Appellant, Mike Peters, was arrested on a warrant issued by the police judge of Richmond, charging him with having in his possession in Richmond, Kentucky, local option territory, whiskey for the purpose of selling same. On the trial in the police court the jury found him guilty and fixed his punishment at a fine of $50 and ten days in jail. From that judgment he appealed to the Madison Circuit Court. The jury there found him guilty and fixed his punishment at a fine of $100 and 50 days in jail. From the judgment entered on the verdict this appeal is prosecuted.
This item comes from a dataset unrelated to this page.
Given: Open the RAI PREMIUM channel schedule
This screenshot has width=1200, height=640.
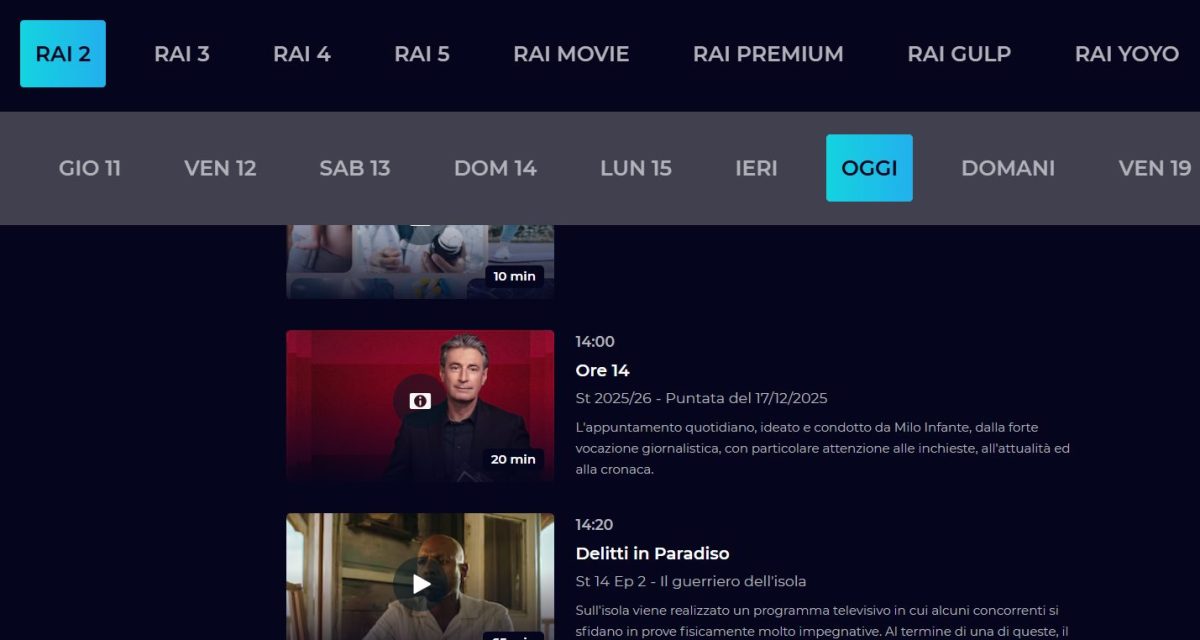Looking at the screenshot, I should click(x=768, y=54).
The evidence heard at the trial is, in substance, as follows:

J. H. Allman, an officer of the city of Richmond, testified that he had received information that Amos Woolrey had gotten off the train at Red House with some whiskey. He and two of his deputies went out the Red House pike to the railroad crossing, a point within the city limits of Richmond. In a short time Peters and Woolrey came along in a buggy. He stopped them and asked if they had any whiskey. Peters said they had none, but when they went to search the buggy Peters admitted they had whiskey.

J. D. Dykes testified that he was with Allman when the arrest was made. He heard Peters say he had no whiskey, and heard Woolrey say "Yes, we have whiskey."

It was admitted that Richmond was local option territory.

Appellant, Peters, testified that on the 8th or 9th of May he heard Amos Woolrey say he was going to Winchester. Told him he wanted him to bring four quarts of Old Elk. He said he would not bring it to Richmond, but that if witness would meet him at Red House he would. Witness gave him the money and went down to Red House where Woolrey gave him the four quarts. Witness got it for his own use and did not intend to sell it. Told Allman and Dykes he did not have any whiskey for them. He hired a horse and buggy and drove six miles to meet Woolrey and get the four quarts of whiskey.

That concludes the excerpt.